La decisione ha immediatamente attirato l’attenzione delle autorità antitrust, che hanno avviato indagini per verificare se il blocco rappresentasse un abuso di posizione dominante nel mercato delle piattaforme di comunicazione e dell’intelligenza artificiale.
L’intervento delle autorità in Brasile
Anche in Brasile la vicenda ha generato un procedimento formale. L’autorità locale per la concorrenza, il CADE (Conselho Administrativo de Defesa Econômica), ha aperto un’indagine sulla politica di Meta e ha ordinato la sospensione delle restrizioni.
Secondo i regolatori, impedire l’accesso ai chatbot di aziende concorrenti avrebbe potuto limitare la concorrenza in un mercato emergente, quello degli assistenti AI integrati nelle piattaforme di messaggistica.
In seguito all’intervento dell’autorità brasiliana, Meta ha quindi dovuto rivedere la propria posizione e permettere nuovamente l’utilizzo di chatbot sviluppati da terzi sulla piattaforma.

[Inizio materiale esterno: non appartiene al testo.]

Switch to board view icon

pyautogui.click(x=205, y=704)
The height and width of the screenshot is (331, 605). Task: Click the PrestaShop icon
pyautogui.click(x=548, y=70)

Accesso consentito, ma a pagamento
La riapertura dell’ecosistema non è gratuita. Meta ha introdotto un modello a pagamento per l’utilizzo delle API di WhatsApp Business da parte dei fornitori di chatbot AI.
In base alle informazioni diffuse, le aziende che intendono offrire chatbot attraverso WhatsApp dovranno pagare una tariffa per l’invio dei messaggi non predefiniti. In Brasile, ad esempio, il costo indicato è di circa 0,0625 dollari per ogni messaggio inviato tramite l’API.
Meta ha spiegato che la tariffazione serve a coprire l’utilizzo dell’infrastruttura della piattaforma e a gestire l’impatto tecnico generato dai servizi di intelligenza artificiale.
Un caso che riguarda anche Europa e altri mercati
Il Brasile non è l’unico Paese coinvolto. Anche in Europa la Commissione europea ha avviato un’indagine simile sul comportamento di Meta, ipotizzando che il blocco dei chatbot concorrenti potesse violare le norme sulla concorrenza.
Per evitare misure più drastiche da parte dei regolatori, l’azienda ha deciso di consentire temporaneamente l’accesso ai chatbot rivali attraverso le API di WhatsApp Business, applicando lo stesso modello di accesso a pagamento.
Secondo diversi osservatori, la piattaforma di messaggistica rappresenta un canale strategico per la distribuzione degli assistenti AI, motivo per cui le autorità stanno monitorando attentamente le condizioni di accesso.
Implicazioni per il mercato dei chatbot
L’apertura di WhatsApp ai chatbot di terze parti potrebbe avere effetti significativi sull’ecosistema dell’intelligenza artificiale conversazionale.
Da un lato, gli sviluppatori tornano ad avere accesso a uno dei servizi di messaggistica più diffusi al mondo. Dall’altro, il modello a pagamento e le condizioni tecniche delle API potrebbero influenzare il modo in cui queste soluzioni verranno integrate nelle piattaforme di comunicazione.
Le indagini antitrust in corso in diverse giurisdizioni indicano inoltre che il ruolo delle grandi piattaforme digitali nella distribuzione dei servizi AI sarà sempre più oggetto di attenzione da parte delle autorità di regolazione.